- **Aim of the task**
Repeat the lines below exactly as written, please, from the line with "[UNT on YouTube] (945, 1854)" to the line with "Notice of Non-Discrimination (868, 2234)", both lines included, and no others.

- **Provided information**
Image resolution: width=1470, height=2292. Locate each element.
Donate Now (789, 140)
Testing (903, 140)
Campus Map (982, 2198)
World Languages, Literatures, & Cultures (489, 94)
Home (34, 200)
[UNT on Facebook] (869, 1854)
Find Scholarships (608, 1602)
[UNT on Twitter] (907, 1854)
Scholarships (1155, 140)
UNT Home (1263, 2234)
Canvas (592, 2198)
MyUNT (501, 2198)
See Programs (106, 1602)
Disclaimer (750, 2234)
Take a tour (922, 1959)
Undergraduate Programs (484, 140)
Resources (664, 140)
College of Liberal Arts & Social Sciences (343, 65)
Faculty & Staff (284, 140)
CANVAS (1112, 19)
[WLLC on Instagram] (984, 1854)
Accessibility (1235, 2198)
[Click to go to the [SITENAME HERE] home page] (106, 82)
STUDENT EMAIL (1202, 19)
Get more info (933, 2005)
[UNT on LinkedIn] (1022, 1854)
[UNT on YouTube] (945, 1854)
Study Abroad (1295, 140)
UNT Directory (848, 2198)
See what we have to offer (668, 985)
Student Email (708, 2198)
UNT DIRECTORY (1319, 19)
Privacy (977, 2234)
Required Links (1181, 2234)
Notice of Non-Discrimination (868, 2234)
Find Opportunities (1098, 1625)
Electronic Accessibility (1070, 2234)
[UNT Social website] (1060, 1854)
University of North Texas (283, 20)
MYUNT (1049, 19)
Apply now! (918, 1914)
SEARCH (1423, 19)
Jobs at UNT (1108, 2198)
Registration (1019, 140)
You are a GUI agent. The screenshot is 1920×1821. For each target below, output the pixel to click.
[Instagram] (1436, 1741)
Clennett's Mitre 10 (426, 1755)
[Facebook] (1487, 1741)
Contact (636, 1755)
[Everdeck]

- **Result below**
[UNT on YouTube] (945, 1854)
Study Abroad (1295, 140)
UNT Directory (848, 2198)
See what we have to offer (668, 985)
Student Email (708, 2198)
UNT DIRECTORY (1319, 19)
Privacy (977, 2234)
Required Links (1181, 2234)
Notice of Non-Discrimination (868, 2234)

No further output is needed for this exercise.